# THE TASK:
Every single entry that follows is to be retyped exactly.

# RECORDS TO USE:
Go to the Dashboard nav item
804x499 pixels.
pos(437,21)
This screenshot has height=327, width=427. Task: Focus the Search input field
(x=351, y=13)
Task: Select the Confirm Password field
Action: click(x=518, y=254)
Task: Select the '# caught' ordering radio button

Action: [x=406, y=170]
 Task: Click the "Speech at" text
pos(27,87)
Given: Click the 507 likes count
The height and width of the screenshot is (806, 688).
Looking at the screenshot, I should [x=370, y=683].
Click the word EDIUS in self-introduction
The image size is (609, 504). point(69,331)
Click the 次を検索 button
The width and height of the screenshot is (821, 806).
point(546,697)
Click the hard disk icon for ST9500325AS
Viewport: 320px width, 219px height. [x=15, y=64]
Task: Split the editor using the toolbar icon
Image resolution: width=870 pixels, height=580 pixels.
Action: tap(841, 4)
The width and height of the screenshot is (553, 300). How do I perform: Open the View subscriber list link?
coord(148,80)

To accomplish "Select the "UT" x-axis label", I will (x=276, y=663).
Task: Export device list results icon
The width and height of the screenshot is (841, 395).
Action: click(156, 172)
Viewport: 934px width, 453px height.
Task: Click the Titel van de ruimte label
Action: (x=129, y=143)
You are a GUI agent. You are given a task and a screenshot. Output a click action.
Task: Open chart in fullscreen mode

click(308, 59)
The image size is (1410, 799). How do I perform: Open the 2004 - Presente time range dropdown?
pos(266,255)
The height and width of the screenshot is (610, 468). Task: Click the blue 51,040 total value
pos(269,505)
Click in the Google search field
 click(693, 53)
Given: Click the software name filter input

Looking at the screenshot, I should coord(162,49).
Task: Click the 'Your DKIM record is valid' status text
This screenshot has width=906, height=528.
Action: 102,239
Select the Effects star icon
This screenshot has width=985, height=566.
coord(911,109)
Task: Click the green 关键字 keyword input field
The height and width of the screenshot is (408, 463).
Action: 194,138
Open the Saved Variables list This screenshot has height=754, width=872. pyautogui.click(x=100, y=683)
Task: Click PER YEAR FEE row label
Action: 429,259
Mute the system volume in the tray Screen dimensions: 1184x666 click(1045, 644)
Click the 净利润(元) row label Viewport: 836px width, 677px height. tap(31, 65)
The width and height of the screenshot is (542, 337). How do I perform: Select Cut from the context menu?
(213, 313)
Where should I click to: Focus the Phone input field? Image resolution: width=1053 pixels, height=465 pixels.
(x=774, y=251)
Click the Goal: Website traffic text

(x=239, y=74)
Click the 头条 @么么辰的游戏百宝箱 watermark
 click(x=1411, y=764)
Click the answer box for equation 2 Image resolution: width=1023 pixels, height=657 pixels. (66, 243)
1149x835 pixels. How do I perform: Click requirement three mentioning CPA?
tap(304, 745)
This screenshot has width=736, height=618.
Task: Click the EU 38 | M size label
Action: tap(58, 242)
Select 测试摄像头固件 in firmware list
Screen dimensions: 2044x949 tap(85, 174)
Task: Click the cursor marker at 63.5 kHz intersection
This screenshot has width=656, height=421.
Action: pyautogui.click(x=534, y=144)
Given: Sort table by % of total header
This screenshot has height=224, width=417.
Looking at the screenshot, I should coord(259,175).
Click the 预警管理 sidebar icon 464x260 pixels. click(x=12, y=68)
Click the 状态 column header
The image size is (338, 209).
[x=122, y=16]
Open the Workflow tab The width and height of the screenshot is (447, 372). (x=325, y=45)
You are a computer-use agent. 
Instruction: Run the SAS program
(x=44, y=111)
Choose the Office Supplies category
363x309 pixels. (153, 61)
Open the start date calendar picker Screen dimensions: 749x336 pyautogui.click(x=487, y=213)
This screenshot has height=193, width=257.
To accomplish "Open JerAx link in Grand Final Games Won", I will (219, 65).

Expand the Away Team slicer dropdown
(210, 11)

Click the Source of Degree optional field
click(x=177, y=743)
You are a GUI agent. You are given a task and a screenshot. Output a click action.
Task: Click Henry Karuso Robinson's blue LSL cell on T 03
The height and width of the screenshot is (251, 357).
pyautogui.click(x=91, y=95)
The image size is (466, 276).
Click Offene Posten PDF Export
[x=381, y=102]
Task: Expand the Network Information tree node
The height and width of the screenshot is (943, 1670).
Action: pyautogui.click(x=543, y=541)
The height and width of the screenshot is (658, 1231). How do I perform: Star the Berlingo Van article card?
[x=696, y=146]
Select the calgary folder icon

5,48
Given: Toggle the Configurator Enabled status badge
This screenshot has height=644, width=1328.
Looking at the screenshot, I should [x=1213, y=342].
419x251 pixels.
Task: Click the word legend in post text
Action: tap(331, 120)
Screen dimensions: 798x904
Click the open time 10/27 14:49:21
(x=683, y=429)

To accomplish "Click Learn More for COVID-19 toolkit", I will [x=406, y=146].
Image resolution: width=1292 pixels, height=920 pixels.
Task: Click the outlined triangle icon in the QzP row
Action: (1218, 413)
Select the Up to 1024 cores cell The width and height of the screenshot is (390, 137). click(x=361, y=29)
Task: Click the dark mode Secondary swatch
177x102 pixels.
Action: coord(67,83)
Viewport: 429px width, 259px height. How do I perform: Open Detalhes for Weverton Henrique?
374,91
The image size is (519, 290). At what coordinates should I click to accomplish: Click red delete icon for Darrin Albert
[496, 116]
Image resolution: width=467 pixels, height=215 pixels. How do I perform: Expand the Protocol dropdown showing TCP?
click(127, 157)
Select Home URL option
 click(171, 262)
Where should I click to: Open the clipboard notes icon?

# SOLUTION FOR THIS PROBLEM:
Go to the Dashboard nav item
804x499 pixels.
pos(437,21)
This screenshot has height=327, width=427. Task: Focus the Search input field
(x=351, y=13)
Task: Select the Confirm Password field
Action: click(x=518, y=254)
Task: Select the '# caught' ordering radio button

Action: [x=406, y=170]
 Task: Click the "Speech at" text
pos(27,87)
Given: Click the 507 likes count
The height and width of the screenshot is (806, 688).
Looking at the screenshot, I should [x=370, y=683].
Click the word EDIUS in self-introduction
The image size is (609, 504). point(69,331)
Click the 次を検索 button
The width and height of the screenshot is (821, 806).
point(546,697)
Click the hard disk icon for ST9500325AS
Viewport: 320px width, 219px height. [x=15, y=64]
Task: Split the editor using the toolbar icon
Image resolution: width=870 pixels, height=580 pixels.
Action: tap(841, 4)
The width and height of the screenshot is (553, 300). How do I perform: Open the View subscriber list link?
coord(148,80)

To accomplish "Select the "UT" x-axis label", I will (x=276, y=663).
Task: Export device list results icon
The width and height of the screenshot is (841, 395).
Action: click(156, 172)
Viewport: 934px width, 453px height.
Task: Click the Titel van de ruimte label
Action: (x=129, y=143)
You are a GUI agent. You are given a task and a screenshot. Output a click action.
Task: Open chart in fullscreen mode

click(308, 59)
The image size is (1410, 799). How do I perform: Open the 2004 - Presente time range dropdown?
pos(266,255)
The height and width of the screenshot is (610, 468). Task: Click the blue 51,040 total value
pos(269,505)
Click in the Google search field
 click(693, 53)
Given: Click the software name filter input

Looking at the screenshot, I should coord(162,49).
Task: Click the 'Your DKIM record is valid' status text
This screenshot has width=906, height=528.
Action: 102,239
Select the Effects star icon
This screenshot has width=985, height=566.
coord(911,109)
Task: Click the green 关键字 keyword input field
The height and width of the screenshot is (408, 463).
Action: 194,138
Open the Saved Variables list This screenshot has height=754, width=872. pyautogui.click(x=100, y=683)
Task: Click PER YEAR FEE row label
Action: 429,259
Mute the system volume in the tray Screen dimensions: 1184x666 click(1045, 644)
Click the 净利润(元) row label Viewport: 836px width, 677px height. tap(31, 65)
The width and height of the screenshot is (542, 337). How do I perform: Select Cut from the context menu?
(213, 313)
Where should I click to: Focus the Phone input field? Image resolution: width=1053 pixels, height=465 pixels.
(x=774, y=251)
Click the Goal: Website traffic text

(x=239, y=74)
Click the 头条 @么么辰的游戏百宝箱 watermark
 click(x=1411, y=764)
Click the answer box for equation 2 Image resolution: width=1023 pixels, height=657 pixels. (66, 243)
1149x835 pixels. How do I perform: Click requirement three mentioning CPA?
tap(304, 745)
This screenshot has width=736, height=618.
Task: Click the EU 38 | M size label
Action: tap(58, 242)
Select 测试摄像头固件 in firmware list
Screen dimensions: 2044x949 tap(85, 174)
Task: Click the cursor marker at 63.5 kHz intersection
This screenshot has width=656, height=421.
Action: pyautogui.click(x=534, y=144)
Given: Sort table by % of total header
This screenshot has height=224, width=417.
Looking at the screenshot, I should coord(259,175).
Click the 预警管理 sidebar icon 464x260 pixels. click(x=12, y=68)
Click the 状态 column header
The image size is (338, 209).
[x=122, y=16]
Open the Workflow tab The width and height of the screenshot is (447, 372). (x=325, y=45)
You are a computer-use agent. 
Instruction: Run the SAS program
(x=44, y=111)
Choose the Office Supplies category
363x309 pixels. (153, 61)
Open the start date calendar picker Screen dimensions: 749x336 pyautogui.click(x=487, y=213)
This screenshot has height=193, width=257.
To accomplish "Open JerAx link in Grand Final Games Won", I will (219, 65).

Expand the Away Team slicer dropdown
(210, 11)

Click the Source of Degree optional field
click(x=177, y=743)
You are a GUI agent. You are given a task and a screenshot. Output a click action.
Task: Click Henry Karuso Robinson's blue LSL cell on T 03
The height and width of the screenshot is (251, 357).
pyautogui.click(x=91, y=95)
The image size is (466, 276).
Click Offene Posten PDF Export
[x=381, y=102]
Task: Expand the Network Information tree node
The height and width of the screenshot is (943, 1670).
Action: pyautogui.click(x=543, y=541)
The height and width of the screenshot is (658, 1231). How do I perform: Star the Berlingo Van article card?
[x=696, y=146]
Select the calgary folder icon

5,48
Given: Toggle the Configurator Enabled status badge
This screenshot has height=644, width=1328.
Looking at the screenshot, I should [x=1213, y=342].
419x251 pixels.
Task: Click the word legend in post text
Action: tap(331, 120)
Screen dimensions: 798x904
Click the open time 10/27 14:49:21
(x=683, y=429)

To accomplish "Click Learn More for COVID-19 toolkit", I will [x=406, y=146].
Image resolution: width=1292 pixels, height=920 pixels.
Task: Click the outlined triangle icon in the QzP row
Action: (1218, 413)
Select the Up to 1024 cores cell The width and height of the screenshot is (390, 137). click(x=361, y=29)
Task: Click the dark mode Secondary swatch
177x102 pixels.
Action: coord(67,83)
Viewport: 429px width, 259px height. How do I perform: Open Detalhes for Weverton Henrique?
374,91
The image size is (519, 290). At what coordinates should I click to accomplish: Click red delete icon for Darrin Albert
[496, 116]
Image resolution: width=467 pixels, height=215 pixels. How do I perform: Expand the Protocol dropdown showing TCP?
click(127, 157)
Select Home URL option
 click(171, 262)
Where should I click to: Open the clipboard notes icon?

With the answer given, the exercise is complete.